Adult essay competition

age 30 and younger

Prompt

Topic: "The Wings" by Yi Sang

Yi Sang's "The Wings" (1936) is often classified in the same category as Russian classics "Diary of a Madman" by Gogol (1835) and Dostoevsky's Notes from Underground (1864), as well as Lu Xun's "A Madman's Diary" (1918), which is considered by many critics to be China's first "modern" short story. So it is no surprise that "The Wings" was selected as the best Korean short story of the 20th century by literary critics on several occasions.

The story is often read as an extended suicide note, or an allegory of Korea under Japanese occupation depicting the predicament of a frustrated intellectual deprived of autonomy, or the first-person account of a mentally challenged individual who is out of step with his reality. All of the readings involve an interpretation of the psychology of the narrator in a parcitular historical context, and it is only by addressing these combined issues that the other aspects of the story can make sense &emdash; especially the ending, which explicitly introduces the wings of the title.

Given this context, provide your interpretation of the story and explain how we should read the events and the symbolism of the ending.

The Wings

About the author

Yi Sang was born Kim Haegyong in Seoul in 1910 during the Japanese occupation of Korea and was trained as an architect. During his short literary career he showed an interest first in poetry, turning out highly idiosyncratic and experimental pieces in both Japanese and Korean that also use mathematical notation, especially the "Ogamdo" (1934, trans. 1995 "Crows's-Eye Views") series, and then in fiction. In the fall on 1936 he journeyed to Tokyo, where he soon ran afoul of the authorities and was imprisoned. He died of tuberculosis in a Tokyo hospital in 1937 at the age of 26.

Yi Sang was a writer far ahead of his time.
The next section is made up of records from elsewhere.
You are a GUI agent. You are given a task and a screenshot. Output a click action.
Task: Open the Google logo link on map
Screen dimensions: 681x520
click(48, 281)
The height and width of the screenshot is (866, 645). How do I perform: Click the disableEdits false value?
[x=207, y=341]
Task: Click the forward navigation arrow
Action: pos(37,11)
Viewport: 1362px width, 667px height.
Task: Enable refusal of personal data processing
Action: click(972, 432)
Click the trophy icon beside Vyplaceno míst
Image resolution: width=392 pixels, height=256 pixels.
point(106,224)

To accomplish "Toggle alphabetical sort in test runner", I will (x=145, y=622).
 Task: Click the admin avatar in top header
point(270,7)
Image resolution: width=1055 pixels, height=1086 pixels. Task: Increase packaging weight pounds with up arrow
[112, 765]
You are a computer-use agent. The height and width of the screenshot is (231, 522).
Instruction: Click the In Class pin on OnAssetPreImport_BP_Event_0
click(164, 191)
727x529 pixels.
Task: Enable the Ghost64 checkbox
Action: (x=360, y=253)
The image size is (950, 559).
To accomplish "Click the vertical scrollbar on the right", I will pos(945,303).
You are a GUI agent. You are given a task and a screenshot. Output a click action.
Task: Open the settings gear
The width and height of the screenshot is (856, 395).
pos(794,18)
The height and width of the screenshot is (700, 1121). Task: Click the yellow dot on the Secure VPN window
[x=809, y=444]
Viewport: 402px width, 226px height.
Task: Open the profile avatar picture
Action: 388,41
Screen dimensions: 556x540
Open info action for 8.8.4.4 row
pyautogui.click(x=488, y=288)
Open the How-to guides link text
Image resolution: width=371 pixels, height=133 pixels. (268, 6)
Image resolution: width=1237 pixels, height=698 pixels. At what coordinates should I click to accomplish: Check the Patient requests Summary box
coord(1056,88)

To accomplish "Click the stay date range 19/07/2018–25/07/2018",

While his debt to Western and Japanese modernism is evident, scholars have also investigated the influence of traditional Korean literature on his work. Since the 1970s his critical reputation has soared. (For an excellent portfolio on this gifted artist, including some of this drawings, translations of his poetry, fiction, and essays, and literary criticism on his work, see the 1995 issue of Muae [New York].) Critical writing on Yi Sang has proliferated in recent years, and in 2001 an annual journal devoted to his work was established.

Several of Yi Sang’s stories feature and antic, self-deprecating narrator, interior monologues, and staccato narration. “Hwangshigi” (1938, trans. 1998 “Phantom Illusion”) is a good example. “Nalgae” (“The Wings”), the story translated here, was first published in 1936 in Chogwang and is his most widely read work. Whether it is read as an allegory of colonial oppression, an existential withdrawal from the absurdities of contemporary life, an extended suicide note, or the degradation of a kept man, it is strikingly imaginative.